Plusieurs tribunaux arbitraux ont rendu des décisions en faveur des investisseurs, ordonnant à l'Espagne de verser des compensations. La valeur totale estimée des décisions impayées dépasse 2,3 milliards d'euros, intérêts et frais juridiques compris.
Alors que certaines décisions restent impayées ou contestées, les investisseurs ont cherché leur exécution devant des juridictions situées en dehors de l'Espagne. Des procédures récentes en Belgique portent sur des mesures conservatoires visant des flux de recettes issus des redevances de navigation aérienne espagnoles, collectées par ENAIRE, l'opérateur public espagnol de services de navigation aérienne.
Les mesures belges concernent des canaux financiers liés aux redevances de l'espace aérien et des services de trafic aérien, et non un contrôle direct ni des aspects opérationnels du trafic aérien espagnol.
Contexte
Le régime initial de subventions espagnol encourageait des investissements importants dans les énergies renouvelables en offrant des rendements fixes à long terme.
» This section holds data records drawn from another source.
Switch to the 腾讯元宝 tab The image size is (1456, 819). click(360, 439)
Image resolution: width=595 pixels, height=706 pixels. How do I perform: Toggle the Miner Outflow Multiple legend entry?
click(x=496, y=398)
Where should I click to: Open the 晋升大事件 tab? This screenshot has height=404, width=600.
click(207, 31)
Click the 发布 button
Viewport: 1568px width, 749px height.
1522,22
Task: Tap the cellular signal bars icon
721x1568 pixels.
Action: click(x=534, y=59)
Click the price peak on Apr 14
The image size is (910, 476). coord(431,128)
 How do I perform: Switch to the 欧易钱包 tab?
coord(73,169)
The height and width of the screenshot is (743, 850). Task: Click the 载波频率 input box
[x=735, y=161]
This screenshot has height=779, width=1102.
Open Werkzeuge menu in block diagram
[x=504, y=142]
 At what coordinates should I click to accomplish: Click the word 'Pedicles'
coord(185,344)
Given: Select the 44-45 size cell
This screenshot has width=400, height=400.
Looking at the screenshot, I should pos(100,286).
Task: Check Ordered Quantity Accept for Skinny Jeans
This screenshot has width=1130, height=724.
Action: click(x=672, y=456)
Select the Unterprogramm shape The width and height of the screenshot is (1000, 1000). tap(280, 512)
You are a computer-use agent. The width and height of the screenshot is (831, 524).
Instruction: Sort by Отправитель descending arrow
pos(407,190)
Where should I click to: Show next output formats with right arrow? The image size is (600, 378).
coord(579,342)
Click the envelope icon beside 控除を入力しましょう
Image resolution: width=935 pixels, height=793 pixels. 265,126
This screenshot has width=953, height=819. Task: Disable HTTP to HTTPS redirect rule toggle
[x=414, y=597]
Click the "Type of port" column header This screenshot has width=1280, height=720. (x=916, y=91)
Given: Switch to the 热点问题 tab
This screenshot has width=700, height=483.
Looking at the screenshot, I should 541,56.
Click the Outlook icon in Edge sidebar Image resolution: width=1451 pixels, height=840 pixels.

Les réformes de 2013 ont fortement réduit ces rendements, entraînant une vague d'arbitrages investisseur-État au titre du Traité sur la Charte de l'énergie.
L'Espagne conteste les décisions arbitrales, en faisant valoir que le droit de l'Union prime sur les mécanismes du Traité sur la Charte de l'énergie et que ses réformes visaient à traiter des déficits financiers du secteur de l'électricité. Malgré cela, les investisseurs ont poursuivi des actions d'exécution dans plusieurs juridictions.
Pourquoi c’est important
- L'action engagée en Belgique met en évidence les difficultés persistantes liées à l'exécution de décisions d'arbitrage contre des États souverains, en particulier pour identifier des actifs commerciaux qui ne seraient pas protégés par l'immunité souveraine.
- Cette affaire illustre l'impact financier et juridique à long terme des réformes de politique énergétique, puisque des mesures d'exécution se poursuivent plus d'une décennie après l'adoption des réformes. L'issue pourrait avoir des effets sur les finances de l'État et sur la portée pratique de l'arbitrage investisseur-État en Europe.